Rechtskräftig: unbekannt!
Beurteilung; Neufassung
Leitsatz des Gerichts:
1. Nach der Aufhebung einer planmäßigen Beurteilung ist deren Neufassung grundsätzlich geboten.

2. Zu den Voraussetzungen des Verzichts auf die Neufassung einer aufgehobenen planmäßigen Beurteilung.
Der Antragsteller wendet sich gegen eine Entscheidung des Personalamts der Bundeswehr, mit der sein Antrag abgelehnt wurde, auf die Neufassung einer aufgehobenen planmäßigen Beurteilung zu verzichten.

Sein Antrag auf Gewährung vorläufigen Rechtsschutzes blieb erfolglos.

Aus den Gründen:
...

25Grundlage der angefochtenen Entscheidung ist Nr. 1204 Buchst. a ZDv 20/6 in der Fassung vom 17. Januar 2007 (n.F.). Danach entscheidet die personalbearbeitende Stelle hier das Personalamt der Bundeswehr , ob die Neufassung einer aufgehobenen Beurteilung (oder Stellungnahme) unterbleiben kann. Die Entscheidung über den Verzicht auf die Neufassung einer aufgehobenen Beurteilung steht danach im pflichtgemäßen Ermessen der zuständigen Stelle.
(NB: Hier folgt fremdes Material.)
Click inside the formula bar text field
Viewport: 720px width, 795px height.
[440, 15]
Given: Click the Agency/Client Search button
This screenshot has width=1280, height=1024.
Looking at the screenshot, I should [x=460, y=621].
Diese Ermessensentscheidung kann vom Senat nur daraufhin überprüft werden, ob die personalbearbeitende Stelle die gesetzlichen Grenzen ihres Ermessens überschritten oder von diesem in einer dem Zweck der Ermächtigung nicht entsprechenden Weise Gebrauch gemacht hat (§ 114 VwGO in entsprechender Anwendung). Hat das Bundesministerium der Verteidigung oder eine von ihm beauftragte Stelle das ihm bzw. ihr eingeräumte Ermessen in Richtlinien oder Verwaltungsvorschriften gebunden, ist vom Senat auch zu prüfen, ob diese unter dem Blickwinkel des allgemeinen Gleichheitssatzes (Art. 3 Abs. 1 GG) eingehalten worden sind.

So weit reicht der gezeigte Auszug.